What the task asks ▸ Set the whole listing down again, word for word, with no pictures.

#####

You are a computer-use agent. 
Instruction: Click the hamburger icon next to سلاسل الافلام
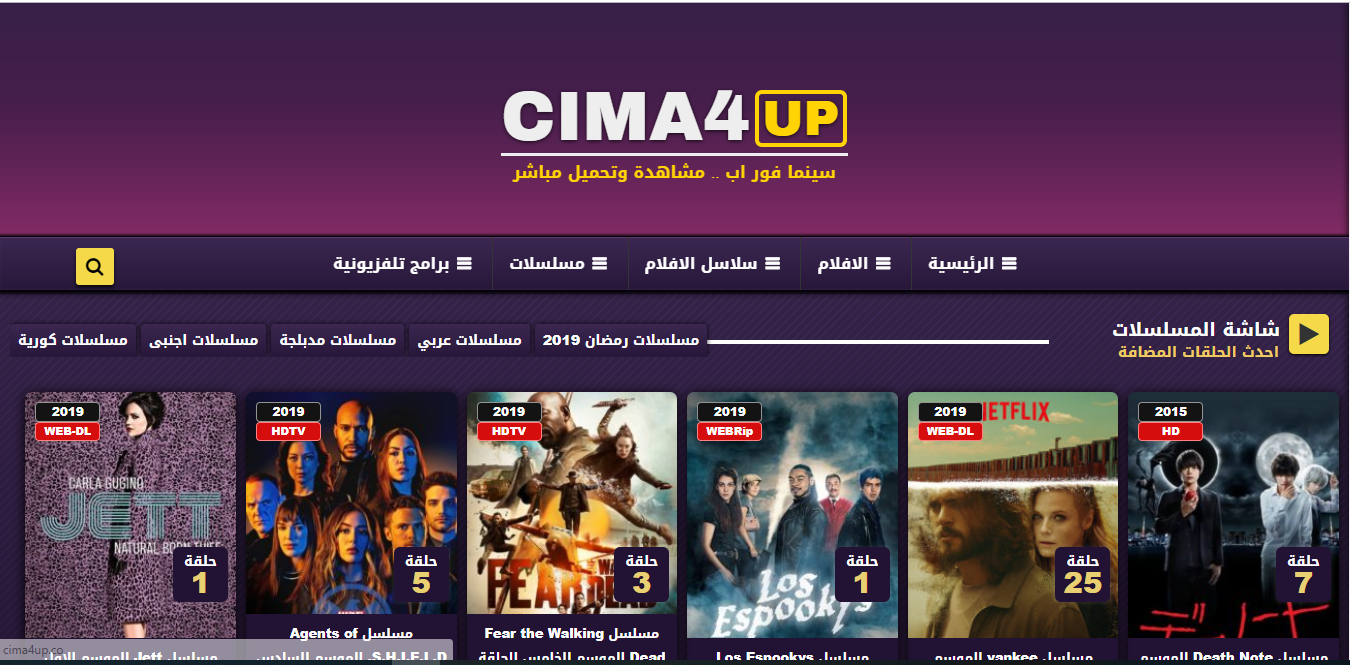pyautogui.click(x=773, y=264)
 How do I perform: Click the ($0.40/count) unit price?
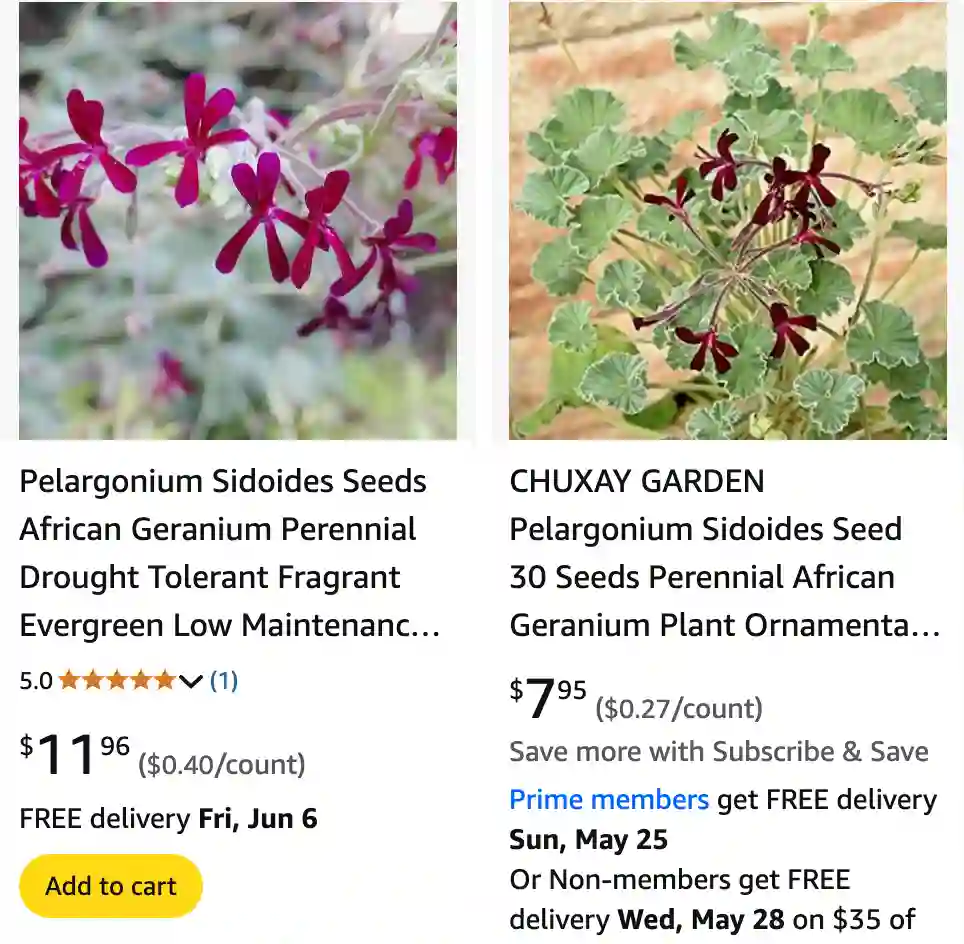pos(221,765)
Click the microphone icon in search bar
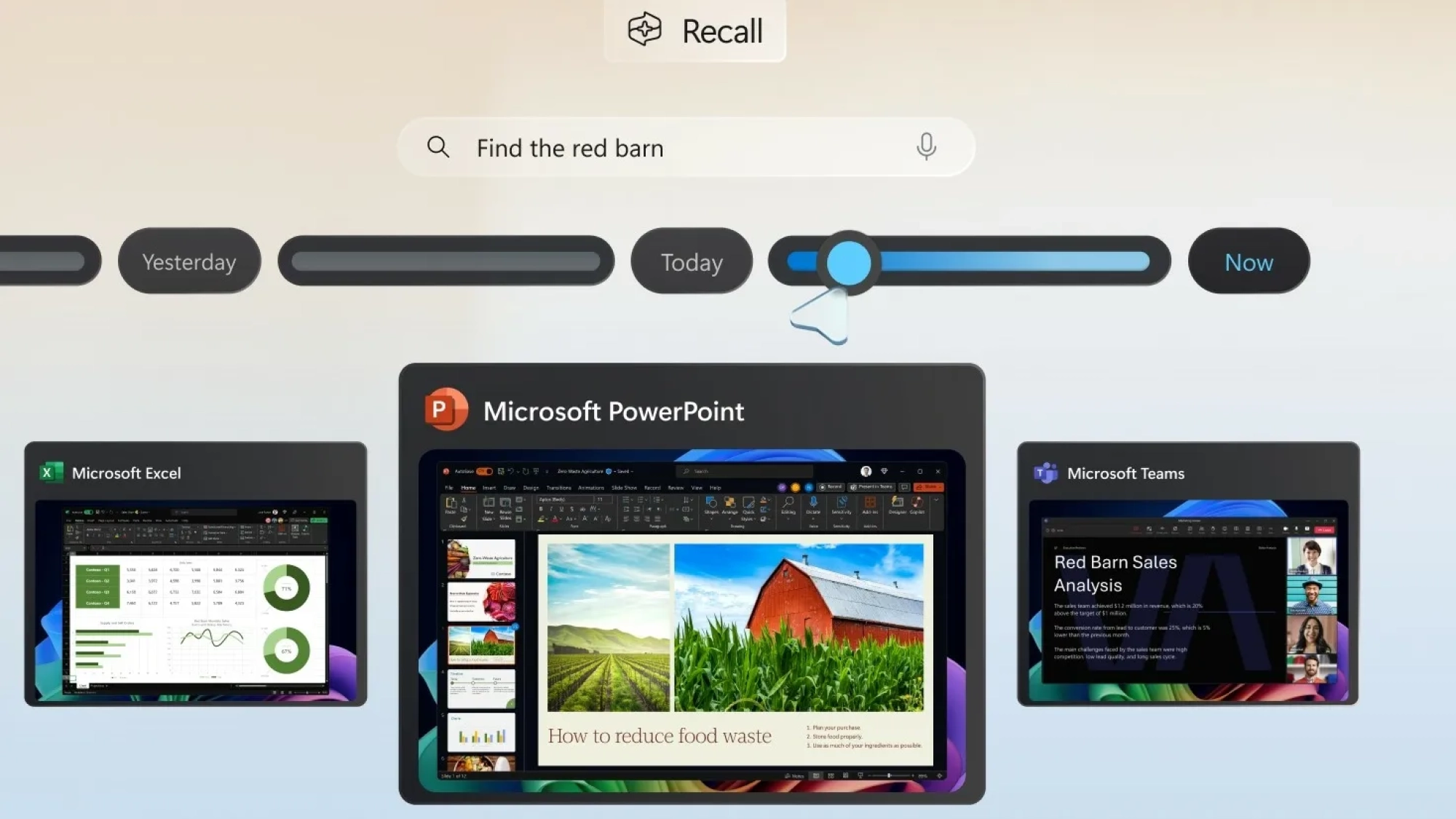The image size is (1456, 819). tap(925, 147)
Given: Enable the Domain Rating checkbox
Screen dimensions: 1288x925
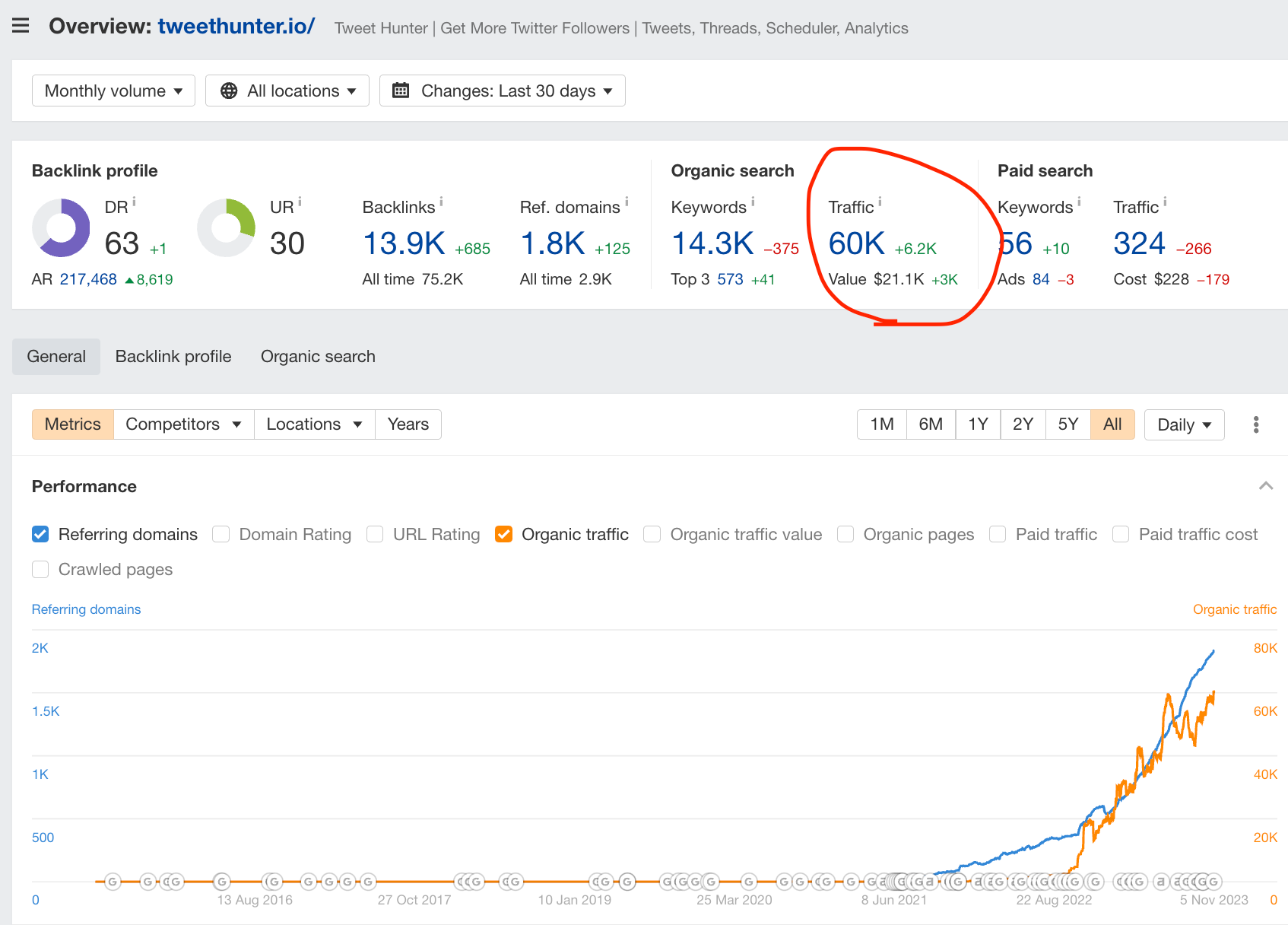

#####

Solution to the exercise ▸
You are a computer-use agent. 
Instruction: Click the hamburger icon next to سلاسل الافلام
pyautogui.click(x=773, y=264)
 How do I perform: Click the ($0.40/count) unit price?
pos(221,765)
Click the microphone icon in search bar
The image size is (1456, 819). tap(925, 147)
Given: Enable the Domain Rating checkbox
Screen dimensions: 1288x925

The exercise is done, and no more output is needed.